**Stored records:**
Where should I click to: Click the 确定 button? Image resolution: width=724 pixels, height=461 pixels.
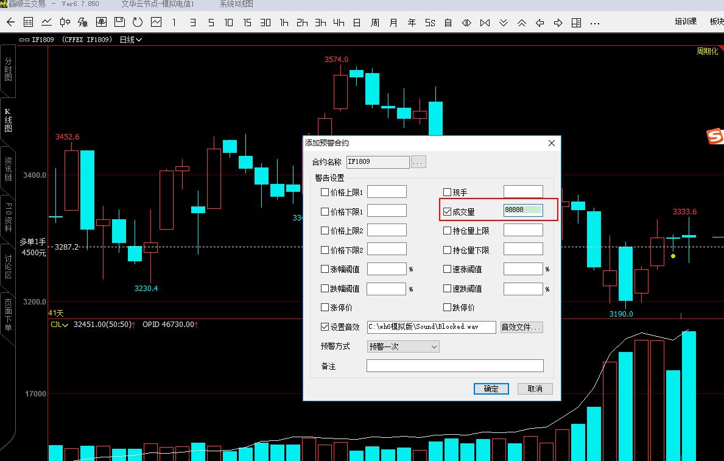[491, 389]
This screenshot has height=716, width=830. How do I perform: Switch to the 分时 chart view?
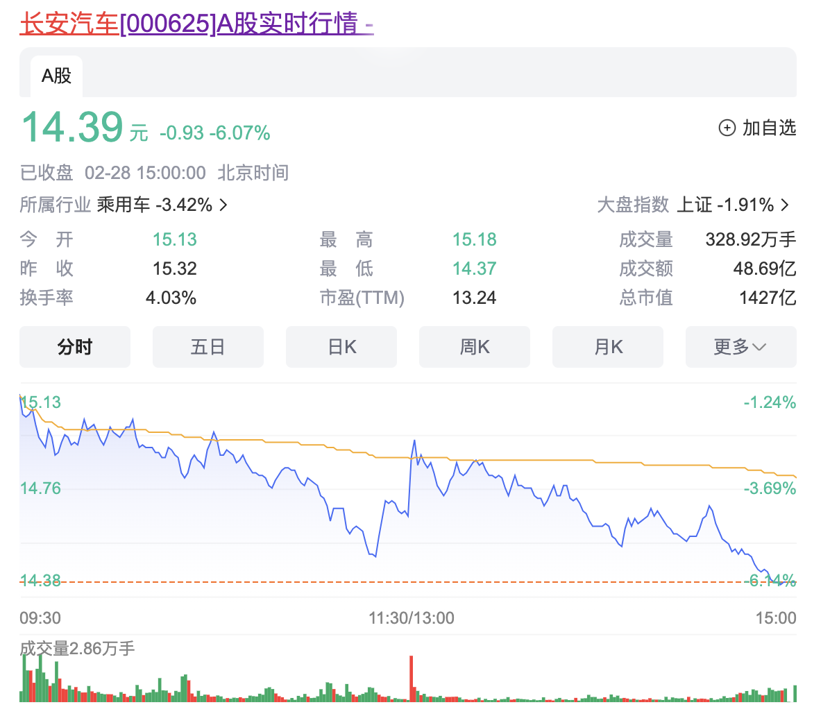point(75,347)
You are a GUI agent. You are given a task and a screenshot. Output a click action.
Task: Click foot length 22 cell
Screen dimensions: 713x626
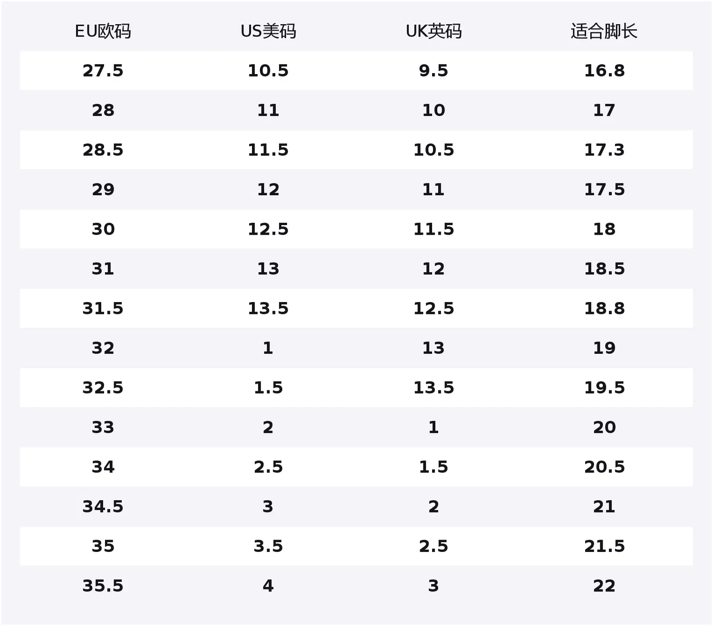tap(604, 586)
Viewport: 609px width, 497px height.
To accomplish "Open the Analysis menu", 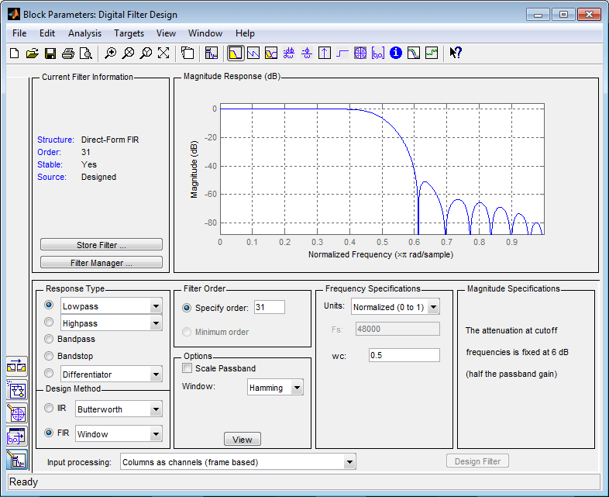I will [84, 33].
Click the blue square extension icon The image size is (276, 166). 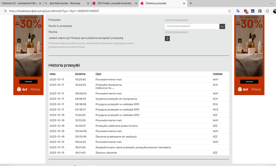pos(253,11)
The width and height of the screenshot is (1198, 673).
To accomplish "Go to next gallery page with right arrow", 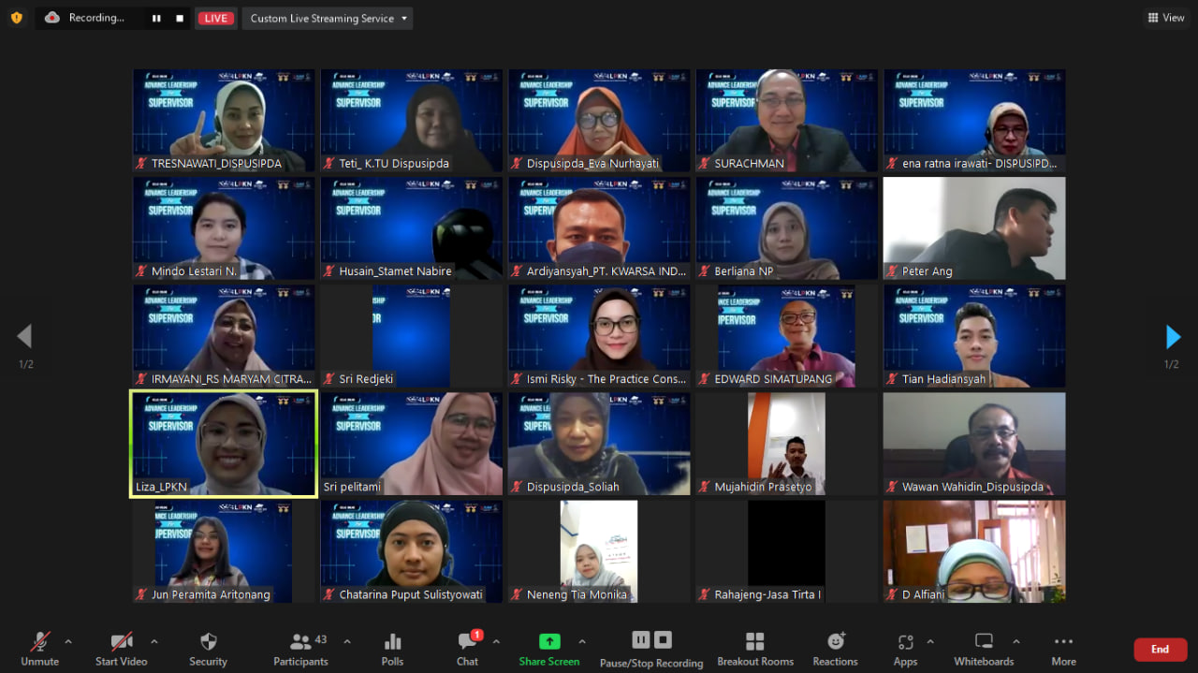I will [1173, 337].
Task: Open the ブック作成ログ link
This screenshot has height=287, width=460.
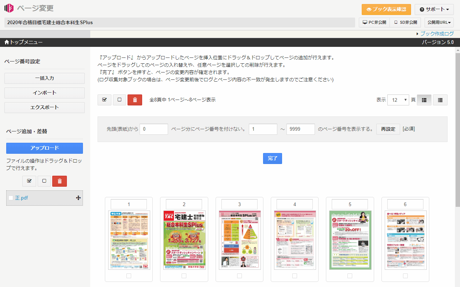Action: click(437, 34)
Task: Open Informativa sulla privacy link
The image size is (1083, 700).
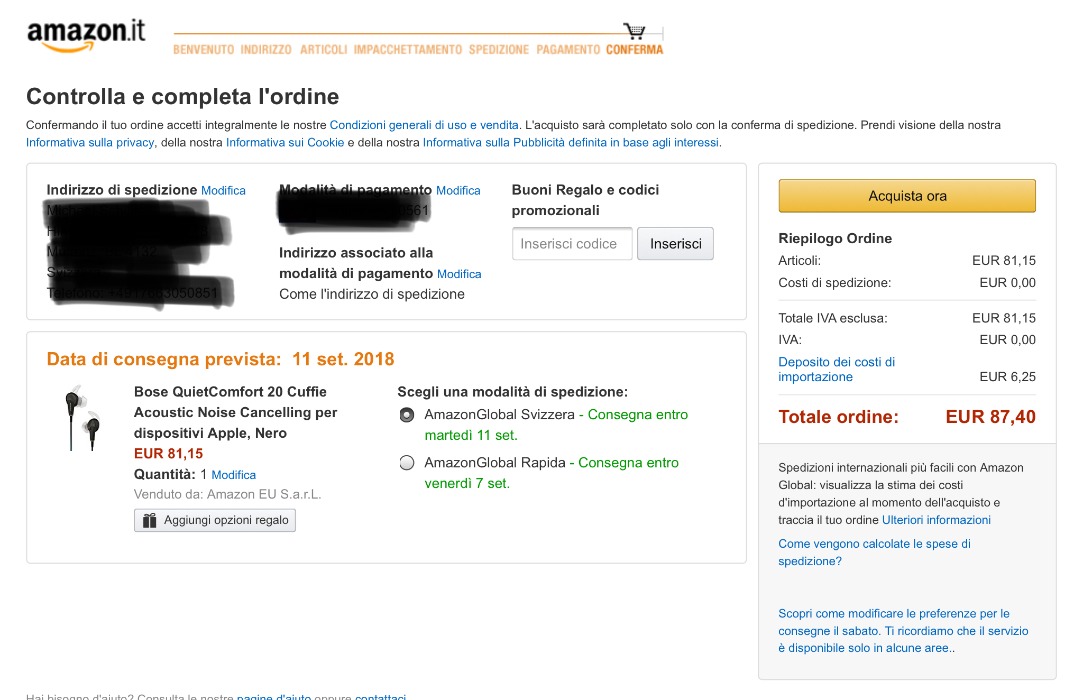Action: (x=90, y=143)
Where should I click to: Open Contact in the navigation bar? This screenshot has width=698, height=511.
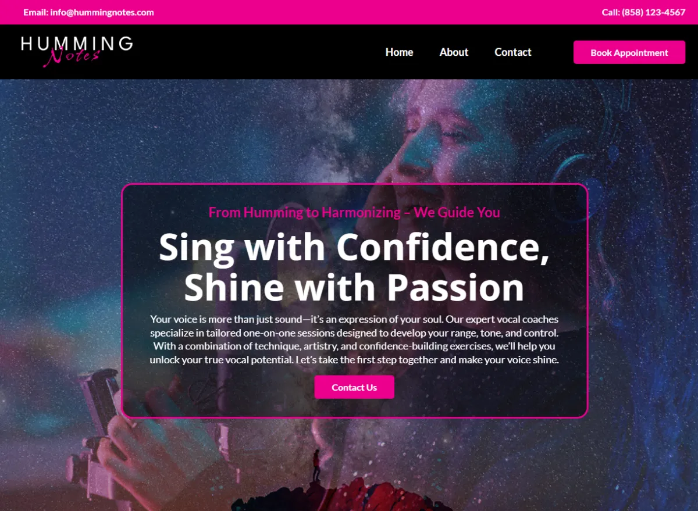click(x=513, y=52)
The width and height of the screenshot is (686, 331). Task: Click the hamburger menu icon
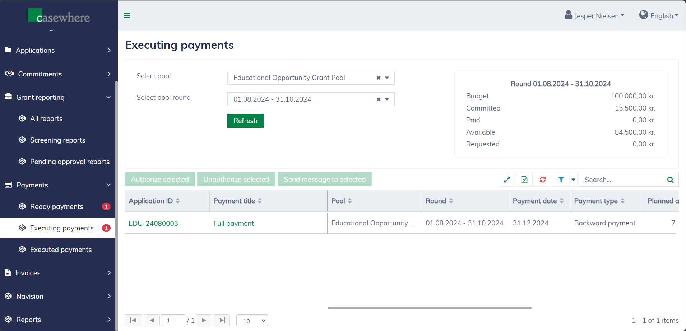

**Problem to solve:**
Every line of the records containing the word "link" must appear in the answer.

**Solved problem:**
Task: Open the ブック作成ログ link
Task: Open Informativa sulla privacy link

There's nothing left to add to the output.